- Savannah Township, Minnesota Location within the state of Minnesota Savannah Township, Minnesota Savannah Township, Minnesota (the United States)
- Coordinates: 47°6′32″N 95°12′42″W﻿ / ﻿47.10889°N 95.21167°W
- Country: United States
- State: Minnesota
- County: Becker

Area
- • Total: 36.6 sq mi (94.7 km^{2})
- • Land: 34.3 sq mi (88.9 km^{2})
- • Water: 2.2 sq mi (5.8 km^{2})
- Elevation: 1,565 ft (477 m)

Population (2000)
- • Total: 162
- • Density: 4.7/sq mi (1.8/km^{2})
- Time zone: UTC-6 (Central (CST))
- • Summer (DST): UTC-5 (CDT)
- FIPS code: 27-58756
- GNIS feature ID: 0665562

= Savannah Township, Becker County, Minnesota =

Savannah Township is a township in Becker County, Minnesota, United States. The population was 162 as of the 2000 census.

Savannah Township was organized in 1901.

==Geography==
According to the United States Census Bureau, the township has a total area of 36.5 square miles (94.7 km^{2}), of which 34.3 square miles (88.9 km^{2}) is land and 2.2 square miles (5.7 km^{2}) (6.07%) is water.

===Major highway===
- Minnesota State Highway 113

===Lakes===
- Abners Lake
- Augusta Lake
- Boot Lake (northeast three-quarters)
- Cedar Lake
- Coon Lake
- Dinner Lake
- Gilfillan Lake
- Hemphill Lake
- Hernando De Soto Lake
- Horn Lake
- Hungry Man Lakes (northwest half)
- Hungry Man Lakes (northwest quarter)
- Iron Corner Lake
- Lashbrook Lake
- Little Dinner Lake
- Little Mantrap Lake
- Lake Frazier
- Mc Kenna Lake
- Morrison Lake
- Mud Lake
- Twin Island Lake

===Adjacent townships===
- Lake Alice Township, Hubbard County (northeast)
- Clover Township, Hubbard County (east)
- Arago Township, Hubbard County (southeast)
- Two Inlets Township (south)
- Pine Point Township (southwest)
- Forest Township (west)
- Long Lost Lake Township, Clearwater County (northwest)

===Cemeteries===
The township contains Lakeside Cemetery.

==Demographics==
As of the census of 2000, there were 162 people, 58 households, and 48 families residing in the township. The population density was 4.7 people per square mile (1.8/km^{2}). There were 106 housing units at an average density of 3.1/sq mi (1.2/km^{2}). The racial makeup of the township was 99.38% White, and 0.62% from two or more races.
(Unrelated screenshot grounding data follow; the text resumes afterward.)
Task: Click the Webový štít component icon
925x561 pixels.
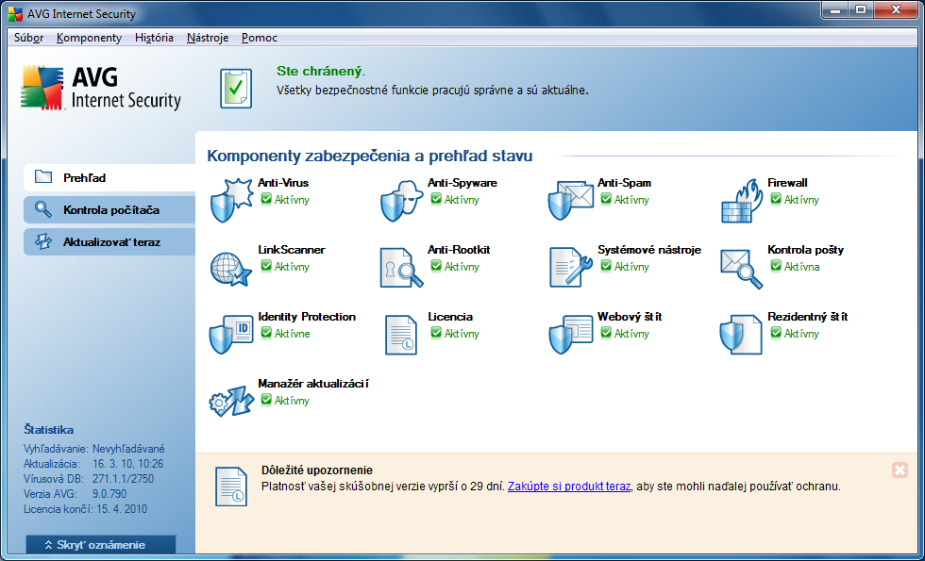Action: [x=570, y=333]
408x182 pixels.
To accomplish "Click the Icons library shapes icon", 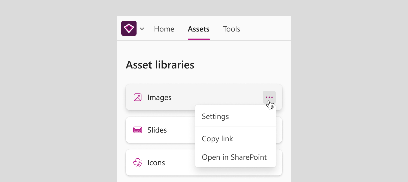I will [x=138, y=162].
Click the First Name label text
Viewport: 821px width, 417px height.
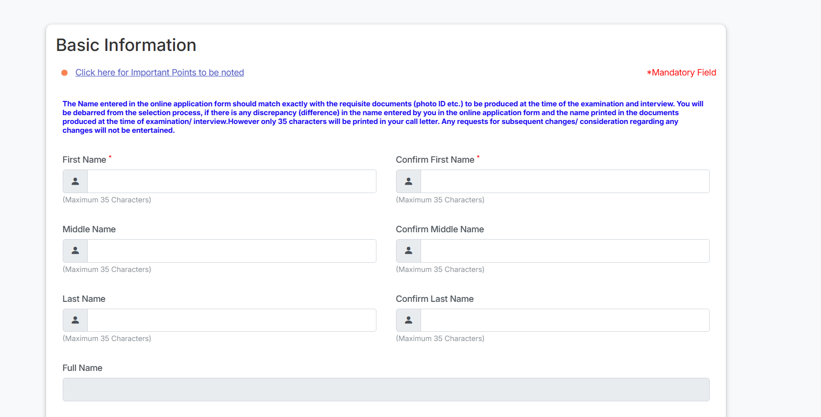[x=84, y=160]
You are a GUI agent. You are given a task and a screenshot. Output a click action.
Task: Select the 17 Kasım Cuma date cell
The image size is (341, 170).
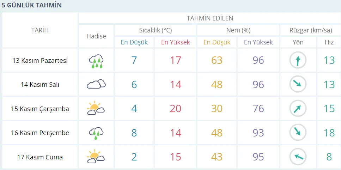click(x=40, y=157)
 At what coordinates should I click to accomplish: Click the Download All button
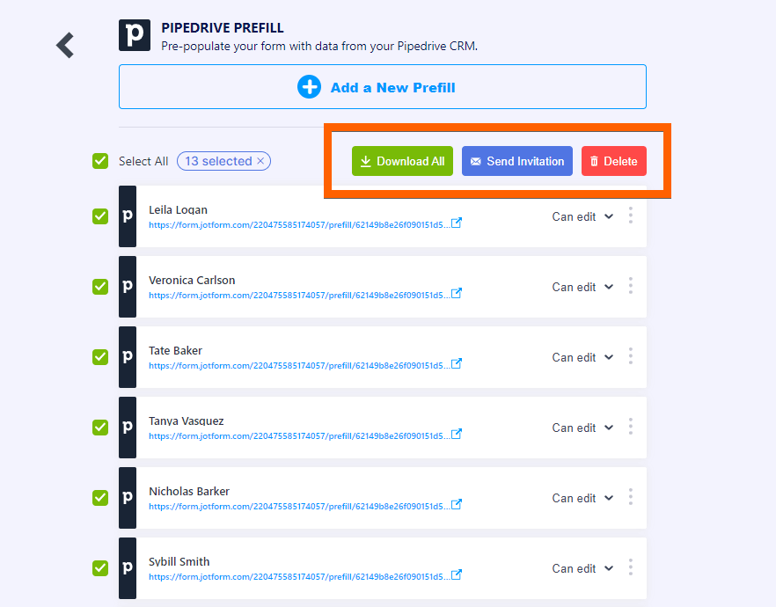tap(402, 161)
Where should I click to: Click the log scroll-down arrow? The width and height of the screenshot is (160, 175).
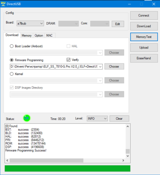pyautogui.click(x=128, y=156)
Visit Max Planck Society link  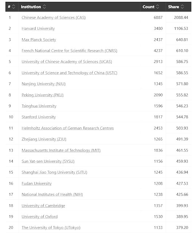39,40
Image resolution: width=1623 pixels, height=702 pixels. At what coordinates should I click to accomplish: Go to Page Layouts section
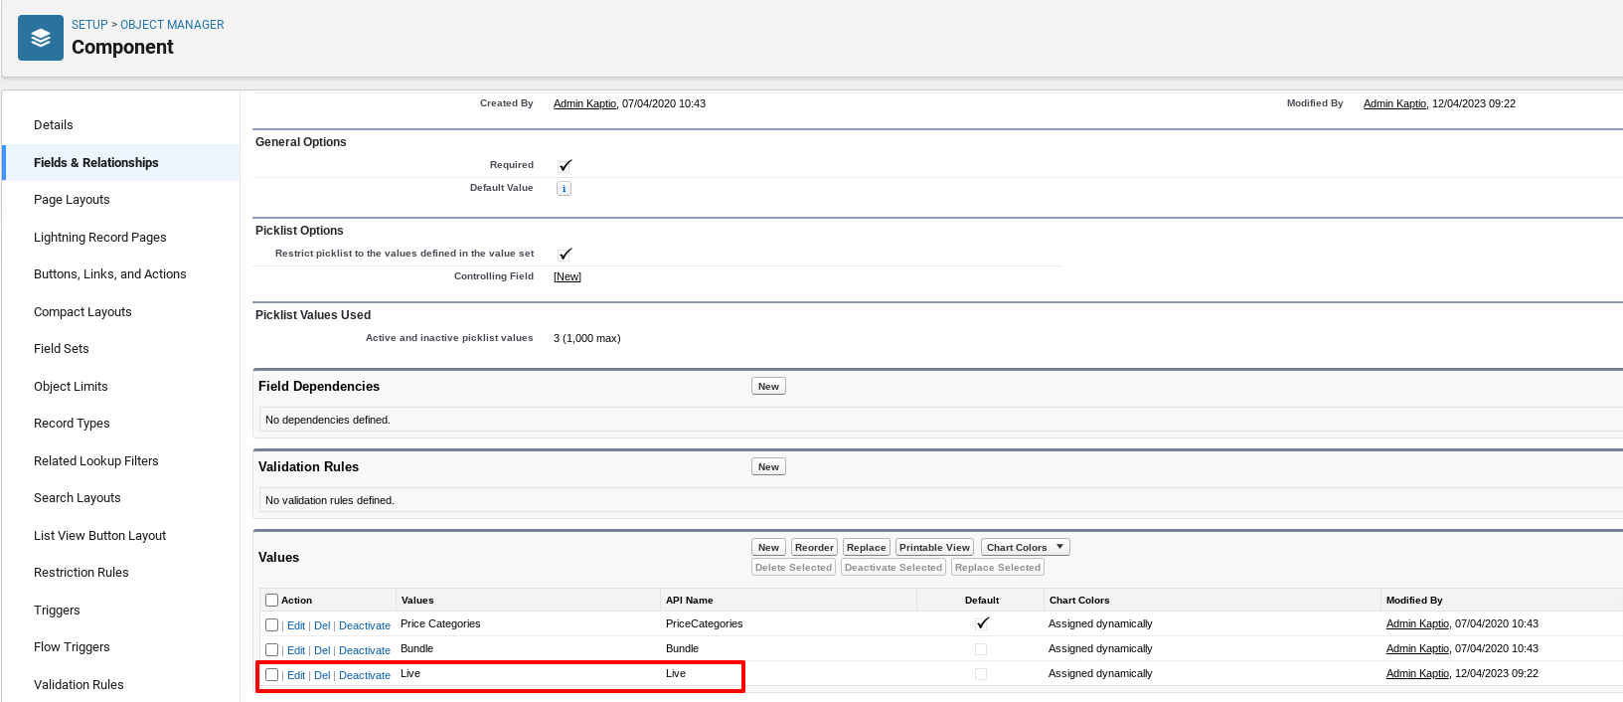72,200
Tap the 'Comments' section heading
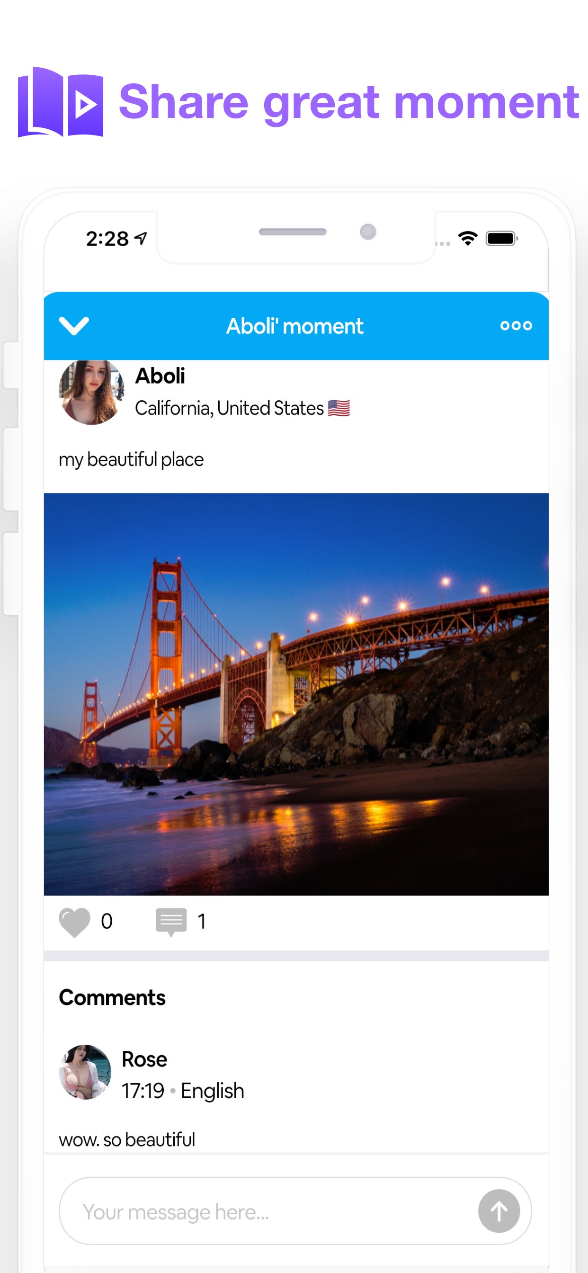This screenshot has width=588, height=1273. 112,997
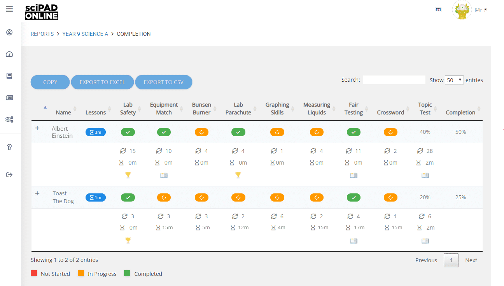Sort by the Completion column header

point(460,112)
There were 58 households, out of which 29.3% had children under the age of 18 living with them, 79.3% were married couples living together, 3.4% had a female householder with no husband present, and 17.2% were non-families. 13.8% of all households were made up of individuals, and 5.2% had someone living alone who was 65 years of age or older. The average household size was 2.79 and the average family size was 3.10.

In the township the population was spread out, with 29.6% under the age of 18, 4.9% from 18 to 24, 21.0% from 25 to 44, 30.9% from 45 to 64, and 13.6% who were 65 years of age or older. The median age was 41 years. For every 100 females, there were 107.7 males. For every 100 females age 18 and over, there were 90.0 males.

The median income for a household in the township was $32,813, and the median income for a family was $31,667. Males had a median income of $33,750 versus $10,417 for females. The per capita income for the township was $13,880. About 14.6% of families and 20.4% of the population were below the poverty line, including 42.9% of those under the age of eighteen and none of those 65 or over.